I wouldn't necessarily say that a training accuracy of 87% and a test accuracy of 57% indicates severe overfitting. Performance on your training set will always be higher than on your test set. Now, you need to provide more information if you want CV users to be able to diagnose the source of your potential overfitting problem.

  • how did you tune the parameters of your random forest model? Did you use cross-validation, or an independent test set? What are the sizes of your training/testing sets? Did you properly used randomization to constitute these sets?
  • is your target categorical or continuous? If yes to the former, do you have any kind of class imbalance issue?
  • how did you measure error? If it applies, is your classification problem binary, or multiclass?

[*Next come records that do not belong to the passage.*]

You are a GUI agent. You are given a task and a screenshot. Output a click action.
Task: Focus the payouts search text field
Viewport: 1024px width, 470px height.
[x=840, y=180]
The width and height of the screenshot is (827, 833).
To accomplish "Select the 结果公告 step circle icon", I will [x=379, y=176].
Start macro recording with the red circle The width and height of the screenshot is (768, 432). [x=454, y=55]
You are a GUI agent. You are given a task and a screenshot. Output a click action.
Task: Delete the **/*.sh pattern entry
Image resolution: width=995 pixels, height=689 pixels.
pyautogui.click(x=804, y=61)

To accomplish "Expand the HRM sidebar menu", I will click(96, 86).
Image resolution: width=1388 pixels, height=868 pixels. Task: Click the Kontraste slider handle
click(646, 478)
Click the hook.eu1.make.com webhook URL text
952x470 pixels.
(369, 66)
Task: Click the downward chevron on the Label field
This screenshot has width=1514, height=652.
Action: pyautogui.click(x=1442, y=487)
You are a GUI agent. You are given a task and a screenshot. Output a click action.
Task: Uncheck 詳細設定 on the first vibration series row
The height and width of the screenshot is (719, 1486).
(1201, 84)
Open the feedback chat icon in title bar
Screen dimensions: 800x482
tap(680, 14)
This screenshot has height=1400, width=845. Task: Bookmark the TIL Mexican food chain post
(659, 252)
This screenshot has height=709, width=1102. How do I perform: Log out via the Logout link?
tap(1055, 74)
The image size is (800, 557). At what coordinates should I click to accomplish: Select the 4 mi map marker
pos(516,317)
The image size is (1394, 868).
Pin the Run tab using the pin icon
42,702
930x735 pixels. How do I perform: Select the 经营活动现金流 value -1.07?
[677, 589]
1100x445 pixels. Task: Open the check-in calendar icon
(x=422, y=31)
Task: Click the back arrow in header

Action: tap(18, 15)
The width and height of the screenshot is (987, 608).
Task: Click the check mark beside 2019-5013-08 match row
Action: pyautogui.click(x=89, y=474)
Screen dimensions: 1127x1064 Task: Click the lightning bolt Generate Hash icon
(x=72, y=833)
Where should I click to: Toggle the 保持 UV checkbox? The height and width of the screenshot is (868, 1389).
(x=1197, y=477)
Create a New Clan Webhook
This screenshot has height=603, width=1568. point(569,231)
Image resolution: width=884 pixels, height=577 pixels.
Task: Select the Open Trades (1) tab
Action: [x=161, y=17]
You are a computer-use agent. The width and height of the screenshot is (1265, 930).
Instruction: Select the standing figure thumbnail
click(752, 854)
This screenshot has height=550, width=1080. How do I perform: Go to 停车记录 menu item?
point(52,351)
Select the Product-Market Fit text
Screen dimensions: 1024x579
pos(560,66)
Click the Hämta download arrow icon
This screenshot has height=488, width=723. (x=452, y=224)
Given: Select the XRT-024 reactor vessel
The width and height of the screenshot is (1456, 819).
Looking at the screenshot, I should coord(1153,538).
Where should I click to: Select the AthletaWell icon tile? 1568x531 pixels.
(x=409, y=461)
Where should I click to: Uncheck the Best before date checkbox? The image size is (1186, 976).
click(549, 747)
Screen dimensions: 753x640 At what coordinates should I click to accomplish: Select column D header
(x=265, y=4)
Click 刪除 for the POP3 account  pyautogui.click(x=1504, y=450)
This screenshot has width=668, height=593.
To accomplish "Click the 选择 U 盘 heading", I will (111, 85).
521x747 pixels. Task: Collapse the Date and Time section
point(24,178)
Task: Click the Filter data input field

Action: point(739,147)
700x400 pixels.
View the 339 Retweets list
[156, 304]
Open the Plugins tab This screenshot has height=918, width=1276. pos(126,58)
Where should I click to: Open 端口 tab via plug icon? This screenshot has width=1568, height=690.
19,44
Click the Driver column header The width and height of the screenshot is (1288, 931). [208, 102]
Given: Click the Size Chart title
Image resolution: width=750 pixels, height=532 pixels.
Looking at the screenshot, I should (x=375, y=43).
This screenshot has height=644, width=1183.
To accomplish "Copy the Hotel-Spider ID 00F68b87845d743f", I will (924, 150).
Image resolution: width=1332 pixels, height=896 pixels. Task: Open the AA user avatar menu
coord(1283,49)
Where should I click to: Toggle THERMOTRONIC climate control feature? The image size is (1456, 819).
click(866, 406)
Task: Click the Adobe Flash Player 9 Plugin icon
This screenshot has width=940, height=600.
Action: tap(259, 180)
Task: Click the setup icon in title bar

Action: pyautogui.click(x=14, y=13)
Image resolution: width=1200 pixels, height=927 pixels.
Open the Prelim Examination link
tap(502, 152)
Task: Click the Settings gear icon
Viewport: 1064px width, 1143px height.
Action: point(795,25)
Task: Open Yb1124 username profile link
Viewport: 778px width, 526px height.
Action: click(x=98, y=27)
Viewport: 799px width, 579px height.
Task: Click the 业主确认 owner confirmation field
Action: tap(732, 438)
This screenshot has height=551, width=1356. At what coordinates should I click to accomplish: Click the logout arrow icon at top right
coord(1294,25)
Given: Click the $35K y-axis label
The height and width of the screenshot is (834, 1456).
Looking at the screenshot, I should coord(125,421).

In practice, Random Forest seldom overfit. But what would tend to favor overfitting would be having too many trees in the forest. At some point it is not necessary to keep adding trees (it does not reduce variance anymore, but can slightly increase it). This is why the optimal number of trees should be optimized like any other hyperparameter (or at least, should not be carelessly set to too high of a number. It should be the smallest number of trees needed to achieve lowest error. You can look at a plateau in the curve of OOB error VS number of trees).

Other than overfitting, the difference in accuracy between train & test that you observe could be explained by differences between the sets. Are the same concepts present in both sets? If not, even the best classifier won't be able to perform well out-of-bag. You can't extrapolate for something if you did not even learn about some aspect of it.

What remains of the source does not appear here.